Yodlaf Peterson (Franco Nero) is a suave Swedish arms dealer with a love for fast money. Vasco (Tomás Milián) is a trigger-happy Mexican bandit with a hate for suave Swedish arms dealers. But, when the two men team up to kidnap a professor who holds the key to a fortune in gold, they find themselves hunted by the American army, stalked by a marijuana-crazed sadist (Jack Palance) and trapped in the middle of a revolution about to explode. Can these two enemies blast their way across Mexico together without killing each other first? (From Blue Underground’s official synopsis)
Sergio Corbucci’s Compañeros (Italian: Vamos a Matar Compañeros, 1970) is not the best of the Italian westerns, nor is it even the best of director Sergio Corbucci’s western – his masterpiece was arguably the bleak snow western, The Great Silence (Italian: Il Grande Silenzio; aka: The Big Silence, 1968) – but it is certainly one of the most consistently entertaining and polished films in both pantheons. Unfortunately, in the grander scheme of spaghetti western academia and fandom, Compañeros tends to be referred to as a mere interval between more important films, remembered merely for being the first and only pairing of genre superstars Franco Nero and Tomás Milián. Furthermore, it is almost always unfavorably compared to other ensemble westerns, like Sergio Leone’s The Good, The Bad, and The Ugly (Italian: Il buono, il brutto, il cattivo, 1966), other Zapata westerns, like Damiano Damiani’s A Bullet for the General (Italian: El Chucho Quién Sabe?, 1966), and other comedy westerns, like Enzo Barboni’s They Call Me Trinity (Italian: Lo chiamavano Trinità…, 1970). Given the cannibalistic nature of spaghetti westerns, the comparisons are fair, even if the lack of favorability is not.

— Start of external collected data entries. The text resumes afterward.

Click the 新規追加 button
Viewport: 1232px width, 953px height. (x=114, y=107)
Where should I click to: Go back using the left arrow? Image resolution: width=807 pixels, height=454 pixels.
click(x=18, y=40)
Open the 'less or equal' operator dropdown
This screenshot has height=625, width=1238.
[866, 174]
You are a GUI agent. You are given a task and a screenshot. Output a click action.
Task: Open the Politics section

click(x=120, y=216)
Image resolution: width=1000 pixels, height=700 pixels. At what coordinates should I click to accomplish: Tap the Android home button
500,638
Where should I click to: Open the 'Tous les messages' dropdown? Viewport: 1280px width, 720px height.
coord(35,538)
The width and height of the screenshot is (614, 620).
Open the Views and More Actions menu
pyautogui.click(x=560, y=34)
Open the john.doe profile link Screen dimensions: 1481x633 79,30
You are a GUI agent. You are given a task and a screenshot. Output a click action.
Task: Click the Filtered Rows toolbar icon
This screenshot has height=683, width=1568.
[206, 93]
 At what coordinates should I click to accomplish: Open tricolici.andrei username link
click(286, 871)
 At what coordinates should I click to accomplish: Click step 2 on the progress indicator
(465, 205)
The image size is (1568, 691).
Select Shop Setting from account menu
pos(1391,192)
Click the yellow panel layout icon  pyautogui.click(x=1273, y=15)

Corbucci was, along with Leone, a major instigator during the ‘60s spaghetti western boom. After failing to ignite interest with The Grand Canyon Massacre (Italian: Massacro al Grande Canyon; aka: Red Pastures, 1964) he scored a hit with Minnesota Clay (1964). Like Leone’s first hit, A Fistful of Dollars (Italian: Per un pugno di dollari, also 1964), Minnesota Clay loosely recreated the story structure of Akira Kurosawa’s Yojimbo (1961) and owed a further conceptual debt to Kenji Misumi’s The Tale of Zatoichi (Japanese: Zatōichi monogatari, 1962) – specifically the fact that the title character is blinded. The Yojimbo formula, where a stranger plays two sides of a local conflict against each other, became a mainstay throughout spaghetti western history and was the basis for Corbucci’s most popular and enduring film, Django (1966). The same year Django and Sergio Leone’s The Good, the Bad and the Ugly (Italian: Il buono, il brutto, il cattivo, 1966) dominated various European box offices on their way to the states, Damiani and Sergio Sollima released a pair of westerns that further slanted Corbucci and Leone’s conventions into a blatantly political arena – the aforementioned Bullet for the General and The Big Gundown (aka: La Resa dei Conti, 1966) – instigating the short lived, but vital Zapata western movement. Named for Mexican revolutionary Emiliano Zapata, Zapata westerns were set mainly during the Mexican Revolution, utilizing the historical conflict as an allegory for then modern (mid ‘60s to mid ‘70s) left-leaning politics. They also tend to revolve around a pair of unlikely protagonists that are forced to pool their resources to combat a greater evil.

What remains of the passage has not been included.